Circuits courts à Bamako: comment le bio séduit les malien·ne·s

Circuits courts à Bamako: comment le bio séduit les Malien·ne·s

Avec l’essor de la demande pour des aliments sains, locaux et abordables, le Réseau solidaire en agroécologie paysanne et citoyenne (Resapac) mise depuis plus d’une décennie sur un modèle innovant au Mali. Ce réseau mise sur les circuits courts et la consommation responsable pour offrir aux citadin·e·s des produits de qualité, tout en assurant une rémunération juste aux producteur·rice·s locaux.

Le Resapac repose sur une chaîne de valeur intégrée : producteurs, transformateur·rice·s et consommateur·rice·s forment un trio indissociable. Grâce à une gouvernance transparente et collective, le réseau privilégie les circuits de proximité, de la terre à l’assiette, pour encourager une agriculture écologique et durable.

Des producteur·rice·s engagé·e·s pour une agriculture 100% bio

Dans l’univers du Resapac, le·a consommateur·rice n’est plus un·e simple client·e, mais un·e acteur·rice clé du système. En s’approvisionnant auprès du réseau, il·elle découvre l’origine exacte des produits ainsi que leurs méthodes de production. Abdoulaye Sacko, maraîcher membre du Resapac, partage son expérience :

« Depuis que je cultive uniquement avec des intrants biologiques, sans aucun produit chimique, ma production a gagné en qualité. Le Resapac m’a permis de vendre directement à des consommateur·rice·s conscient·e·s, ce qui a transformé ma situation financière. »

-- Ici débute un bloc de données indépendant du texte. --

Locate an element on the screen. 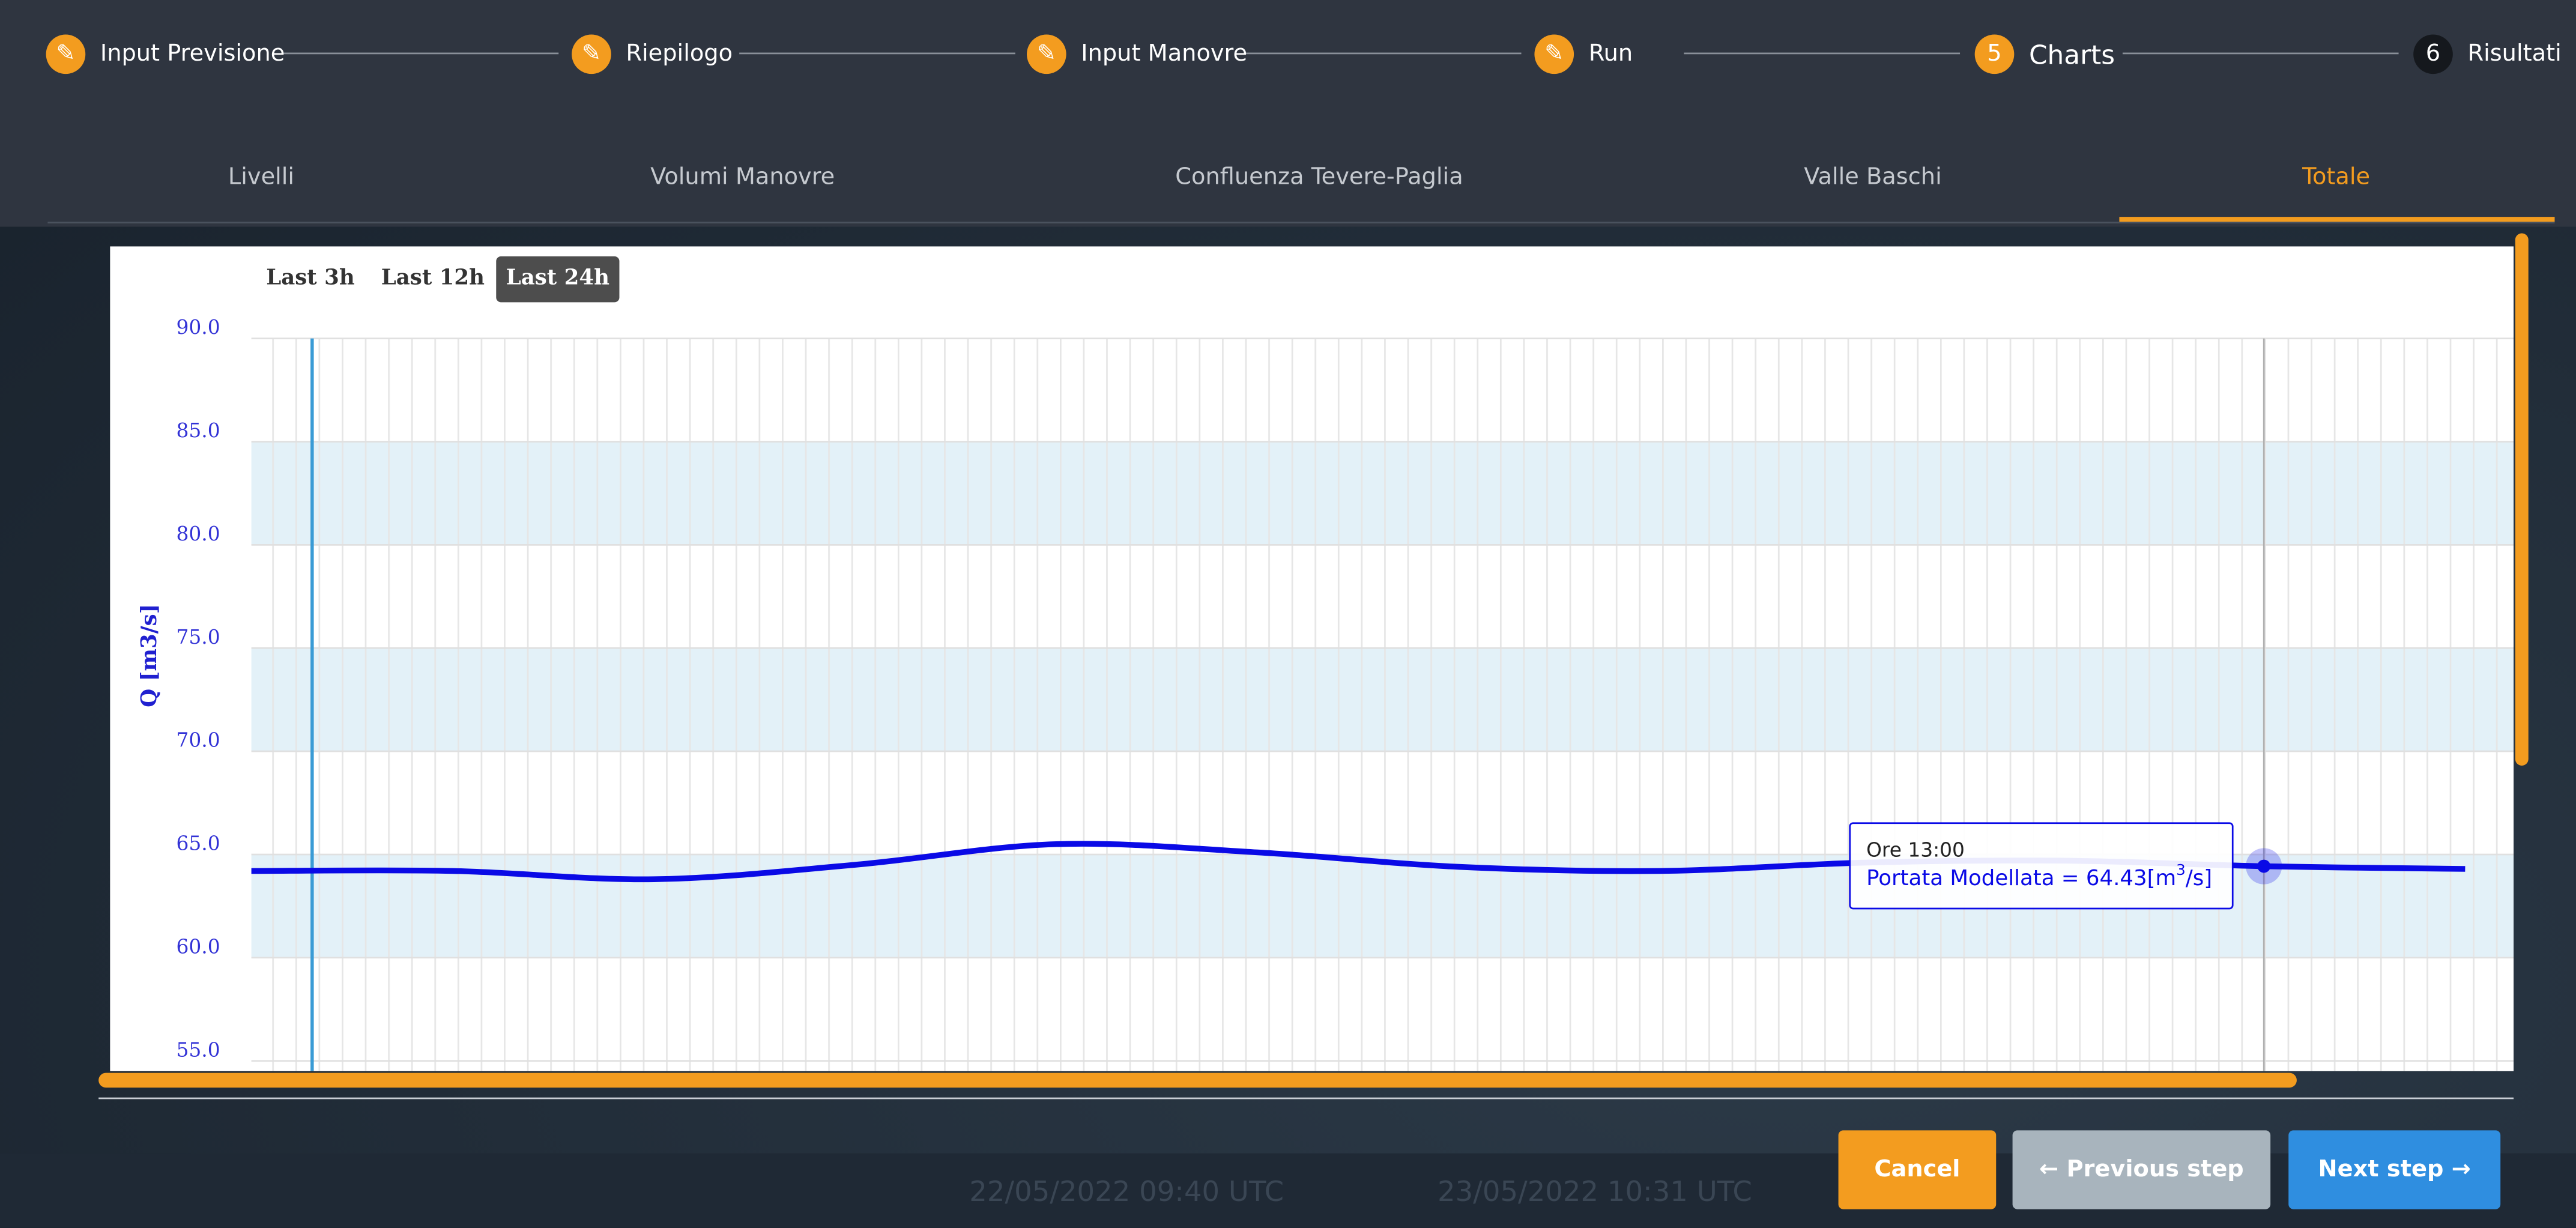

Le réseau facilite les liens directs entre producteur·rice·s et consommateur·rice·s, répondant ainsi aux attentes d’une clientèle de plus en plus exigeante. « L’agriculture biologique n’est pas seulement un choix, c’est une nécessité pour préserver notre santé et notre environnement », ajoute-t-il.

Quatre marchés bio pour une capitale en quête de qualité

Djènèba Diallo, coordinatrice des marchés du Resapac, revient sur l’évolution du réseau : « Notre projet a débuté il y a dix ans avec un seul point de vente, à Sotuba. Aujourd’hui, nous comptons quatre marchés : Sotuba, Badalabougou, Magnambougou et l’Hippodrome. » L’objectif reste le même : rapprocher producteur·rice·s et consommateur·rice·s tout en démocratisant l’accès à des produits agroécologiques.

« Les produits conventionnels, souvent saturés de pesticides, ne tiennent pas plus de 24 heures. Les nôtres, eux, restent frais bien plus longtemps, preuve de leur qualité supérieure. »

Une nouvelle venue sur ces marchés, ancien·ne cardiologue, témoigne de son adoption du modèle : « J’ai découvert le Resapac via une publication en ligne. Ce système me permet d’acheter des légumes cultivés sans produits chimiques, en soutenant directement les producteur·rice·s locaux. »

Une tendance qui transforme l’agriculture malienne

Cette dynamique illustre l’essor des circuits courts au Mali, où producteur·rice·s et consommateur·rice·s unissent leurs efforts pour concilier qualité alimentaire, juste rémunération et durabilité environnementale. En misant sur la transparence et le lien direct, le Resapac prouve qu’une autre façon de consommer est possible, même en ville.

Un modèle gagnant-gagnant, où chacun·e y trouve son compte : des aliments sains pour les un·e·s, une source de revenus stable pour les autres, et une planète préservée pour tous·tes.